Luckily, I use a solar panel and compatible charge controller for the lithium batteries, so my NOCO Genius 5 won’t have to charge them very often.
If you want a charger that can do it all you can get the NOCO GeniusPro 25A Smart Charger (click to view on Amazon). But it’s more of a commitment and there are a lot more settings sort through.
Why did the voltage in my lithium battery drop after charging?
A 12 volt lithium battery will reach around 14.4 volts when fully charged but slowly level off to around 13.4 volts as the cells return to their true/resting voltage.
The reason lithium ion cells drop voltage like this has to do with the behavior of the lithium ions moving between the cathode and anode.
The extra voltage is eliminated and the battery that was charged to 14.4 volts will end up being around 13.4 – 13.6 volts about 30 minutes after you remove the charger.
The voltage may have dropped but the lithium battery is still 100% charged.
So don’t worry, so long as the battery ends up around 13.4-13.6 volts it’s fully charged.
Every lithium battery is a little different.
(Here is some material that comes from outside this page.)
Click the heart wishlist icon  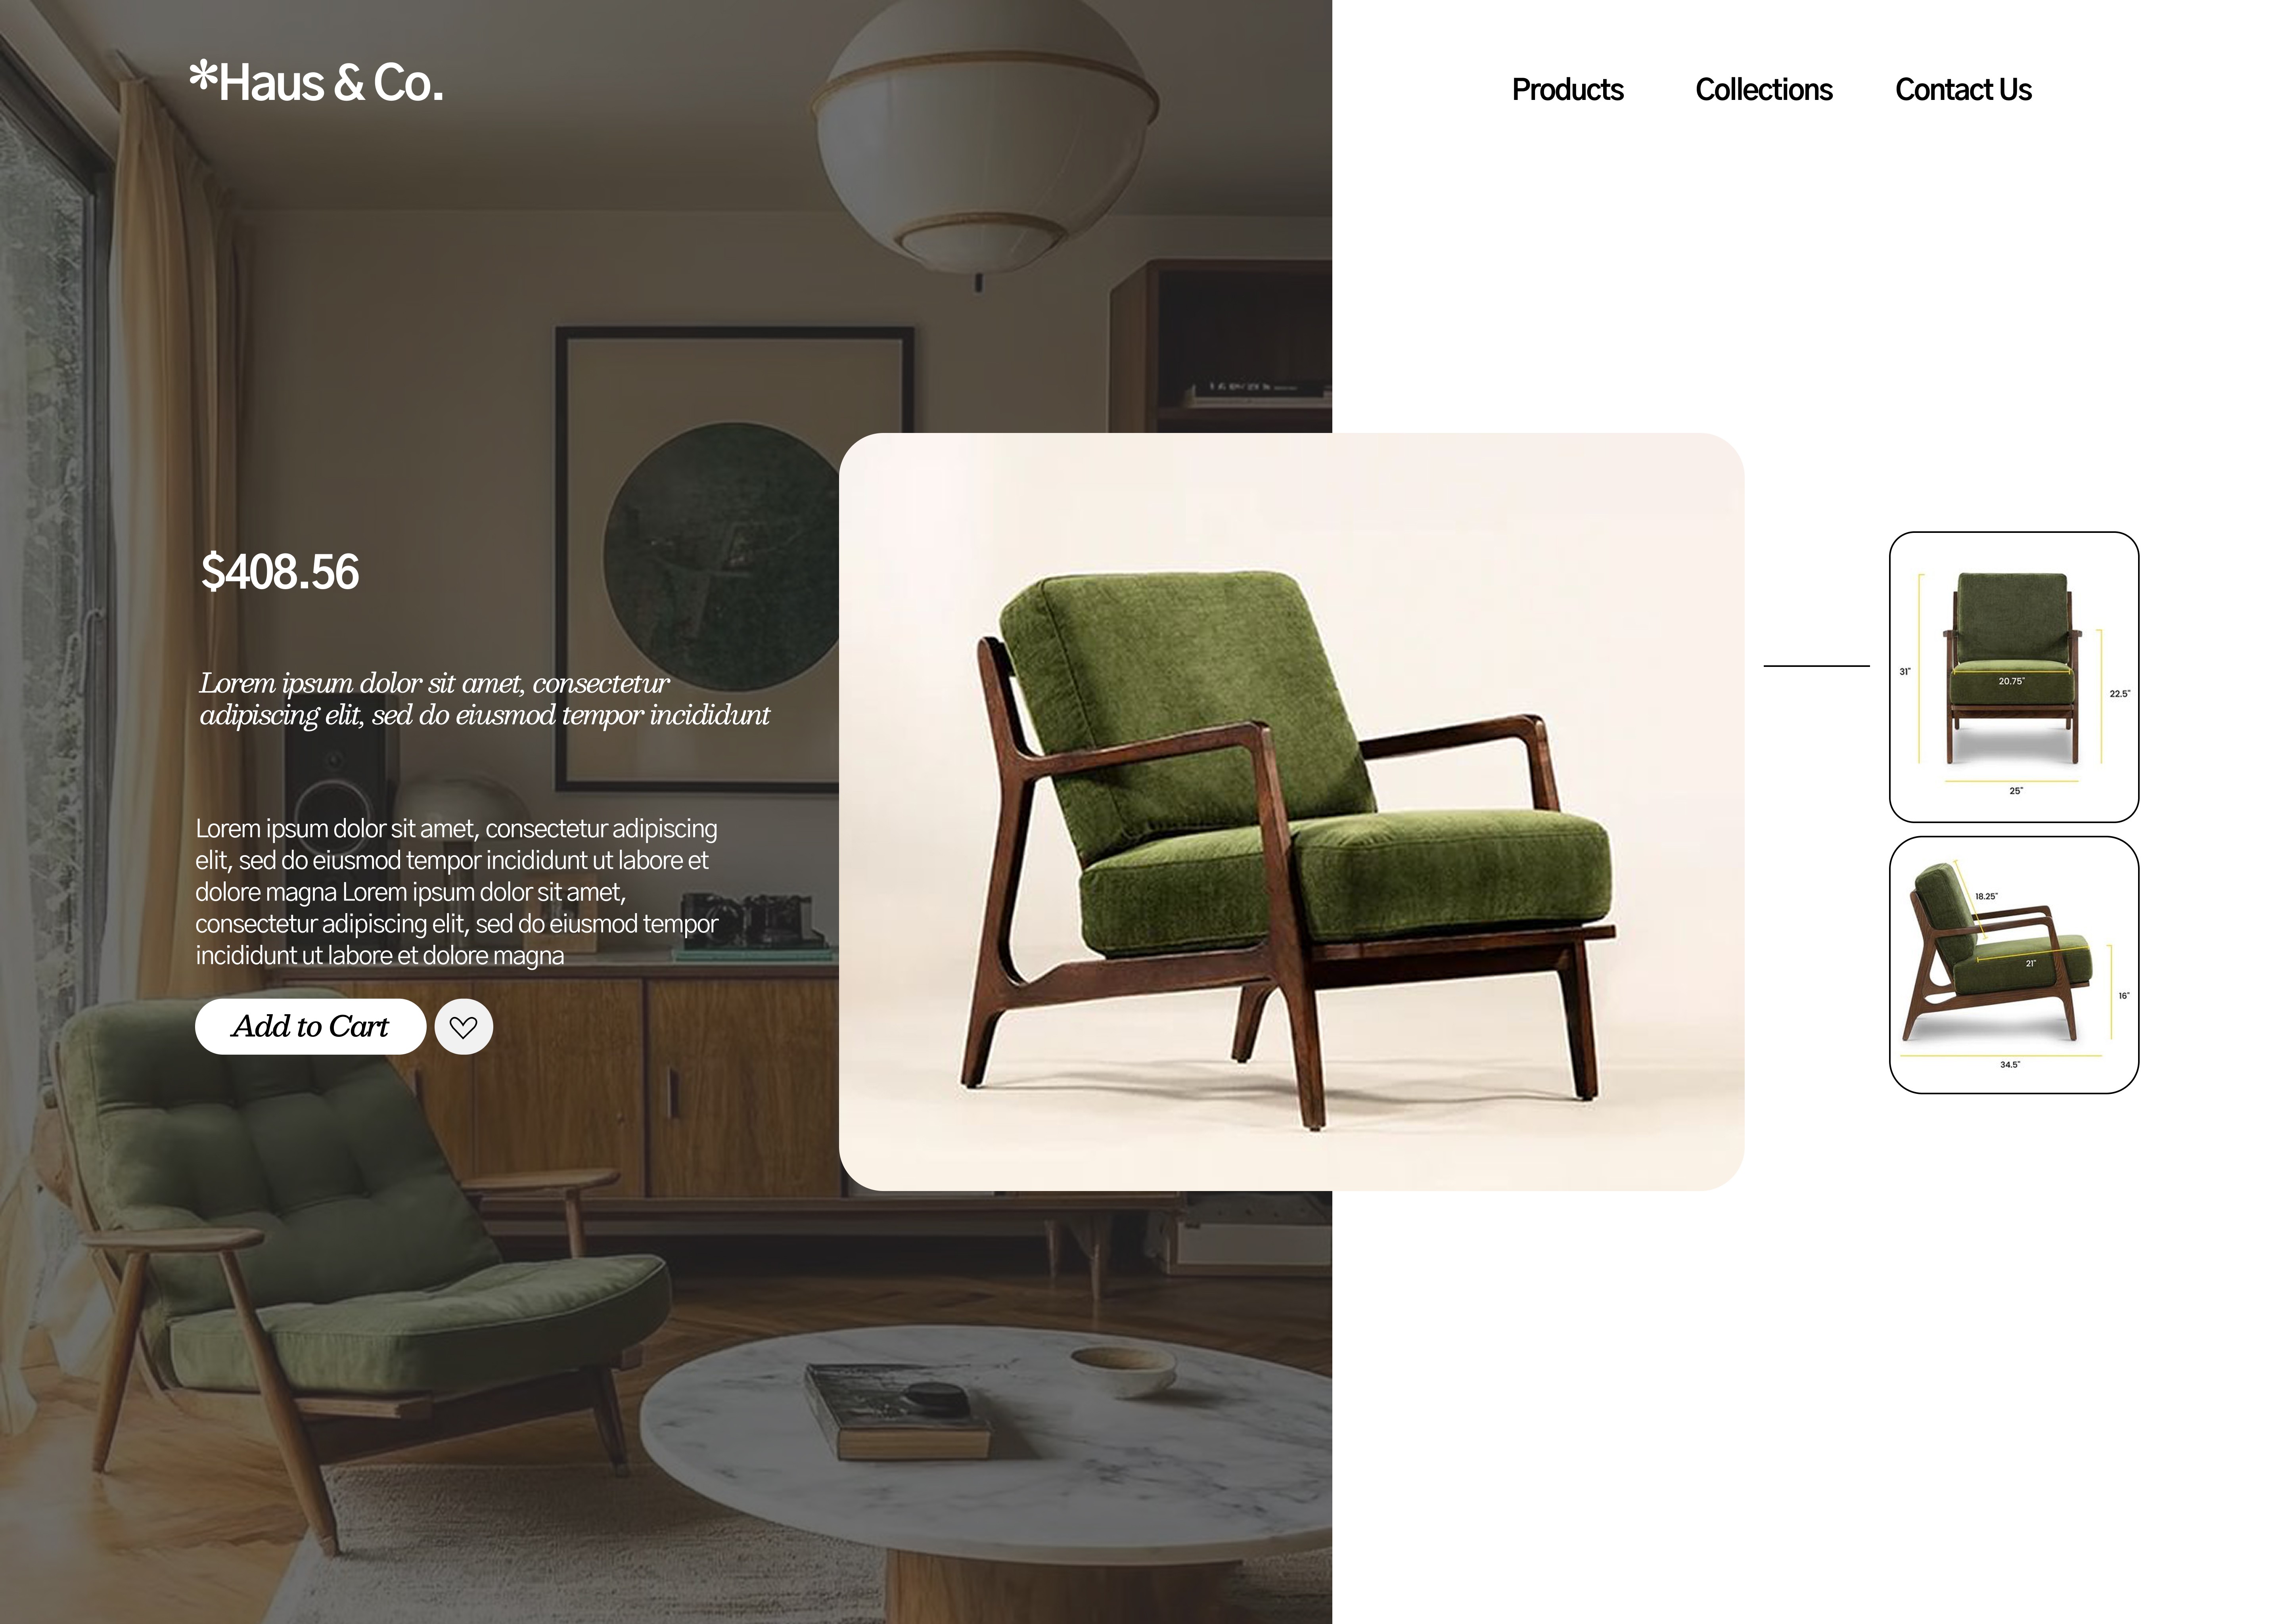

If you want to know the exact charging voltage of your specific lithium battery, you’ll find it in the product manual.
Final Thoughts on the NOCO Genius 5
Just to sum things up, the NOCO Genius 5 can charge lithium-ion batteries so long as they have a built in BMS and aren’t over 120 amp hours in size.
But if you want to keep the Genius 5 safe and in good working condition for a long time, I don’t recommend using it to charge a lithium battery regularly.
It’s also going to charge the lithium battery slowly.
For every other kind of 12 volt battery and flooded lead acid 6 volt batteries, it’s one of the best battery chargers out there.